Monday, January 27, 1997
GUIDE:
Campus Survival for Dummies gives you secrets to getting around
in college life
I first began my college career here at UCLA in the fall of
1994. Back when I was young, naive and oh-so innocent. Since that
time I’ve learned a few things about UCLA that have allowed me to
prosper here.
I’ve always wondered why no one has ever taken the time to
create some sort of general information manual about life at UCLA
for new students that tells them more than where to order
artery-clogging food or how to access e-mail. I think it would
prevent a lot of unnecessary pain and discomfort for those trying
to adjust to Bruin life. Therefore, I have decide to undertake this
project myself. Here are a few passages from my first couple of
chapters from my soon-to-be-published work that I have decided to
call "The Idiot’s Guide to UCLA."
Chapter 1: The Basics
Eight Clap: A true sign of Bruinhood. Learn it and love it. This
complex hand ritual, presumably derived from the nostalgic "Grease"

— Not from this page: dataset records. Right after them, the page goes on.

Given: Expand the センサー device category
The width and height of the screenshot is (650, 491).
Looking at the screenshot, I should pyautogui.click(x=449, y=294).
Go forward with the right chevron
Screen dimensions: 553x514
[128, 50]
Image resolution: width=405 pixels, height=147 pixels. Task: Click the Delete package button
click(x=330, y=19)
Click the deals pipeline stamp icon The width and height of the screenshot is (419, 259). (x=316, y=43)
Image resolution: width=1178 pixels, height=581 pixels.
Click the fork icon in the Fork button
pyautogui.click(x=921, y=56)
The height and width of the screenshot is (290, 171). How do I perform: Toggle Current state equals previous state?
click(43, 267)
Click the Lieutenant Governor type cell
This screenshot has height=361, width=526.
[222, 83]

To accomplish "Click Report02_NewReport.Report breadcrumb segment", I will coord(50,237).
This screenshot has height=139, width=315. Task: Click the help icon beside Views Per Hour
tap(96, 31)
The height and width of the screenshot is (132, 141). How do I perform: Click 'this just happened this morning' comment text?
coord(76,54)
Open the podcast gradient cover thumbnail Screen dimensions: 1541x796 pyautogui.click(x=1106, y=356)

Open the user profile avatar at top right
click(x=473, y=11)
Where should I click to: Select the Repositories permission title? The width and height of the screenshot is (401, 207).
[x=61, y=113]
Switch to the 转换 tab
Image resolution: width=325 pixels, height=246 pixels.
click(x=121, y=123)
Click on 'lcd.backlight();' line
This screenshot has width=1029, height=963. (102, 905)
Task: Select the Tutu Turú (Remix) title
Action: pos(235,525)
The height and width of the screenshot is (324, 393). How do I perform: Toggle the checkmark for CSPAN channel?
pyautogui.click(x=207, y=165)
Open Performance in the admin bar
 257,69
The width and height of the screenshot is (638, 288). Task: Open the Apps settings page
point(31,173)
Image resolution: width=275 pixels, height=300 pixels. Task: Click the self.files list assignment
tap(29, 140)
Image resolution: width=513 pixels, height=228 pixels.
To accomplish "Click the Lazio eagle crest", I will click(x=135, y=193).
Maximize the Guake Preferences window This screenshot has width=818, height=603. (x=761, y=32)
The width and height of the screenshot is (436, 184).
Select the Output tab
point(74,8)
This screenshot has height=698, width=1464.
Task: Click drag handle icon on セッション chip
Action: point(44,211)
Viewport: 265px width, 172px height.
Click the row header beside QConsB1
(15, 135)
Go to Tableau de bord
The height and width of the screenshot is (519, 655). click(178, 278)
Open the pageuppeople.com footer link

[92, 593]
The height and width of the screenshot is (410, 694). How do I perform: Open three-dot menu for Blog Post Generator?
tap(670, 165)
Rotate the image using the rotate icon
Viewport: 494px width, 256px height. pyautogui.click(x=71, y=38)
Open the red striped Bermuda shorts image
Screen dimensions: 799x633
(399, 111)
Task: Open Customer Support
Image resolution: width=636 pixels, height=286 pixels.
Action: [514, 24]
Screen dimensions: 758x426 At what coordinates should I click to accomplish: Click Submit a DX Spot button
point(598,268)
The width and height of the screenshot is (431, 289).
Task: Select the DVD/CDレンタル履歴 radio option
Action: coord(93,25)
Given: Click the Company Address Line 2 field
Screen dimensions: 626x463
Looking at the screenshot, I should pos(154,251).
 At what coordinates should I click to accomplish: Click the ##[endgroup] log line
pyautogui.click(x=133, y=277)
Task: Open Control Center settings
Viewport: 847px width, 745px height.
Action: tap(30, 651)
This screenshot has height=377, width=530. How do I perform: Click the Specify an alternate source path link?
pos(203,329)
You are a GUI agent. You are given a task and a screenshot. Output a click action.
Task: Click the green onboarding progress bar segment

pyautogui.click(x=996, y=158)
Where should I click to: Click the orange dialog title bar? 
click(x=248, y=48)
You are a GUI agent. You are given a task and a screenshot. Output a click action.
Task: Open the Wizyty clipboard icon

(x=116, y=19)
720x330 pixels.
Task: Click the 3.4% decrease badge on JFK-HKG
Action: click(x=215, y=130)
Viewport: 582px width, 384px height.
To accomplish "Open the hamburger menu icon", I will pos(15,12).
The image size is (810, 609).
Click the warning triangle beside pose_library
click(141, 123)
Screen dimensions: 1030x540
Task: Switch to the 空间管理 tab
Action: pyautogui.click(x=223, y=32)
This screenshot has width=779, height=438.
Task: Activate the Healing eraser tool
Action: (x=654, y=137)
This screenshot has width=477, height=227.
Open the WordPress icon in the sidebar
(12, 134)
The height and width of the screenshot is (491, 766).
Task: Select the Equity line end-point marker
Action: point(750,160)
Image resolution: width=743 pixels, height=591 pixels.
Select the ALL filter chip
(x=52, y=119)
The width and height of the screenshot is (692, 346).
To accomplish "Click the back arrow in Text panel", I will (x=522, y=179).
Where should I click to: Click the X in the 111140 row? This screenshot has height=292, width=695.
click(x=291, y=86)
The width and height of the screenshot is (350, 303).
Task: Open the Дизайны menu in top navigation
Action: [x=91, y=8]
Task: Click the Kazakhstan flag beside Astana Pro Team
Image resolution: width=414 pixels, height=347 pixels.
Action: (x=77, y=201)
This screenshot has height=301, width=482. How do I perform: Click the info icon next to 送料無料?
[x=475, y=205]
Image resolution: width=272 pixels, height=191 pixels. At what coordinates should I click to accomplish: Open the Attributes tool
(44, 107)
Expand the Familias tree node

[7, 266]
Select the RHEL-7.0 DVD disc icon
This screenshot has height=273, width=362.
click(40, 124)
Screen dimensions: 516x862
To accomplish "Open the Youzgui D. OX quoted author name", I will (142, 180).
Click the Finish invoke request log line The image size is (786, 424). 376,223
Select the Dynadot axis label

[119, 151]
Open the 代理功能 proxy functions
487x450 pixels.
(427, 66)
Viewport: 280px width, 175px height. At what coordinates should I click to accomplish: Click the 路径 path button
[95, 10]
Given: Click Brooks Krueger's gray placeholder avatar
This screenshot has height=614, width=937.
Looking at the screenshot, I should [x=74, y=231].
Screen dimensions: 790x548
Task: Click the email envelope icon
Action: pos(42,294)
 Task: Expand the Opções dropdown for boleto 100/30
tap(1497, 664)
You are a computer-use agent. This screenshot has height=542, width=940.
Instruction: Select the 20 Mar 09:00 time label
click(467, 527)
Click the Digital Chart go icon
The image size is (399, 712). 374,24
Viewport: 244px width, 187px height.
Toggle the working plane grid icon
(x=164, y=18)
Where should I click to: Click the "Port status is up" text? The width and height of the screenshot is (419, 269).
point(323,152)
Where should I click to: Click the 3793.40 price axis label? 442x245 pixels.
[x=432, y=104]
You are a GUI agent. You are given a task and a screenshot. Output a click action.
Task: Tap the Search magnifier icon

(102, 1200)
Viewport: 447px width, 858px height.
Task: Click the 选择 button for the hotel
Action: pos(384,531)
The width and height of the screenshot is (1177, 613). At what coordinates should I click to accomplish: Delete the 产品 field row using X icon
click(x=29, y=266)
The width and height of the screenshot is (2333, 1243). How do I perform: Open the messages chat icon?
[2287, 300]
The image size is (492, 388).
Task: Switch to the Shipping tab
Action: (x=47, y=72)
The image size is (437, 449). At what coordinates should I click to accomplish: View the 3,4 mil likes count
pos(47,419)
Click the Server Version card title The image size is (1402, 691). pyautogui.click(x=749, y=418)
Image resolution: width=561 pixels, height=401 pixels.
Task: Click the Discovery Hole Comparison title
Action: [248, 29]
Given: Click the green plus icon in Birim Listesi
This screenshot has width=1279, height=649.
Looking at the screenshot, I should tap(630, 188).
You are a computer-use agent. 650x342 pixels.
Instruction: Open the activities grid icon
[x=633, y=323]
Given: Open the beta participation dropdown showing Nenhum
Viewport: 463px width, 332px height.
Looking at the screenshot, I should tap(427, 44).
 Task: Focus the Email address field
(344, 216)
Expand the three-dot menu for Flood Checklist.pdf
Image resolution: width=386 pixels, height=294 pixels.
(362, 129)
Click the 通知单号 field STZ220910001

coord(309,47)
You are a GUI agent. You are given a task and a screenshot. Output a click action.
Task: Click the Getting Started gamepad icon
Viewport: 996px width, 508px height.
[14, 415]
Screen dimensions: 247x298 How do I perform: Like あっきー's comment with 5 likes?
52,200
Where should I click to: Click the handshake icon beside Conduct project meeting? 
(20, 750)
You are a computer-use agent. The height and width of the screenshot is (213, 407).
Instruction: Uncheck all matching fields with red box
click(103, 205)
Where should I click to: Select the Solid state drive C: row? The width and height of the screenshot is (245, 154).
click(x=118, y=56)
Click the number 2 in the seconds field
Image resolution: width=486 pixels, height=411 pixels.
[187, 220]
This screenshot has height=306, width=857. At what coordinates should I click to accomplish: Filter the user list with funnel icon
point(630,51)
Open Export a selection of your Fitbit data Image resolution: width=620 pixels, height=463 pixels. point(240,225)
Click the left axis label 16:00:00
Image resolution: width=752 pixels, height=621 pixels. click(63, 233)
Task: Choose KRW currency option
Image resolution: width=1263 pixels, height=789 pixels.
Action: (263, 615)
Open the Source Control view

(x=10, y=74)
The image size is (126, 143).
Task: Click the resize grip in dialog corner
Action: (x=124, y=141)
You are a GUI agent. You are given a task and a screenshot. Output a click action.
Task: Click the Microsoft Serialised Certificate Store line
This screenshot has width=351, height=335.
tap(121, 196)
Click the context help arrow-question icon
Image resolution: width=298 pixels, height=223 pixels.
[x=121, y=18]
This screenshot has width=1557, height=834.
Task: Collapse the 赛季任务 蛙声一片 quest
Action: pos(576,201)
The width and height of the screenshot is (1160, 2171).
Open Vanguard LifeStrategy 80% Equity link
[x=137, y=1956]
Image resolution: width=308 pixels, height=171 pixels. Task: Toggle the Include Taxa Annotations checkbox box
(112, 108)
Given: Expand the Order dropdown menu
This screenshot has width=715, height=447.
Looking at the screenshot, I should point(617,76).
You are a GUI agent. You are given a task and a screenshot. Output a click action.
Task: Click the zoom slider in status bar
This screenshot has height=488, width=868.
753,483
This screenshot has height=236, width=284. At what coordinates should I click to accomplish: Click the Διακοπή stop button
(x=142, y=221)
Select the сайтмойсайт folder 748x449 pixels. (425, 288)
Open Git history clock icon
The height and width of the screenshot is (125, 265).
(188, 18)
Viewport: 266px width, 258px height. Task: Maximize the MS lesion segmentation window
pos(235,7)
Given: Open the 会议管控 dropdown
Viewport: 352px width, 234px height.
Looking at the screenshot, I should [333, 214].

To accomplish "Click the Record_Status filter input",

(the movie, not the lubricant) Hand Jive, is extremely difficult to
master. Those unable to perform it properly at various Bruin
functions are subject to ridicule and general public scorn. The
worst thing I’ve ever seen was the poor transfer student who
screwed up the whole three-clap-other-hand combo and subsequently
got torn to pieces by the insane mob of seniors.
Joe and Josephine Bruin: Fuzzy, furry, playful creatures known
for their amusing antics at various functions. However, recent
uproar over the new "Steroid Joe" and "Crack Addict Josie" has
tarnished their original sparkling reputation. Not to mention the
obvious sexual tension between them.
Chancellor Young: Supreme Being of UCLA. While no one has
actually ever seen him, rumors abound of his existence. Recent
sightings of an elderly gentleman babbling incoherently in the
basement of Murphy excited many people. They thought Young had
actually been found, but it just turned out to be another 45th-year
senior who had gotten lost trying to find the financial aid office
in the early ’60s. Still clutching his ancient FAFSA, he reportedly
commented, "Chuck? Chuck who?"
Chapter 2: Best of UCLA
Best place to eat on campus: Taco Bell. Their ground beef(?)
actually tastes like real meat! And their Double-Decker
Gut-Bursting Artery-Choking Taco is to die for Â
literally!
Best place to sleep on campus: Much debate concerns this topic,
but in my opinion the best place, hands down, has got to be the
ever-pleasant Franklin D. Murphy Sculpture Garden. Except for the
nagging feeling that, as soon as you fall asleep, a squirrel is
going to jump on your face, the serenity of its seclusion and the
wafts of peculiar smoke emitted by the nearby art students make it
the perfect place to sleep off the effects of a bad midterm.
Best class to take: Abnormal psychology. Completely explained
every single roommate and professor I’ve ever had. Worst Class?
Italian cinema. Absolutely no "Godfather" movies.
Chapter 3: Basic Survival Tips
Psycho to avoid on Bruin Walk: Anybody who begins a conservation
with"Hello, friend." Also beware of those bearing guitars or
holding petitions. My advice to keep people at a distance: Buy a
walkman, sing along to music at the top of your lungs, and practice
your moonwalk. Works every time.
Most creative way of goofing off in class: This is a
time-honored tradition at UCLA: Tear out the crossword puzzle and
place it over your notes.
Every time your professor takes a look at you writing furiously
in your notebook is just another brownie point for you. Also, it
lets you brag to your friends that you paid extremely close
attention to your work in lecture.
Most effective methods for approaching someone you’ve had a
crush on in class: "Hi! I’m the TA for this class and if you want
an A …" Just kidding! Seriously, this is the foolproof method:
"Um, hi. I wasn’t here on Friday and I was wondering if I could
borrow your notes? Yeah, if you give me your number, I can call you
to return them later." Not only does this provide you with
important information (their number), but it could also lead to
that important phase of the relationship, Study Buddies!
Anyway, that’s just some selected samples from my
almost-completed manual, available soon at fine UCLA book stores
everywhere. I’m still working on the last chapter. It’s called
"Chapter 20: Mean Jokes to Play on ‘A’ Students." The book’s
destined to be a sure classic, I can feel it!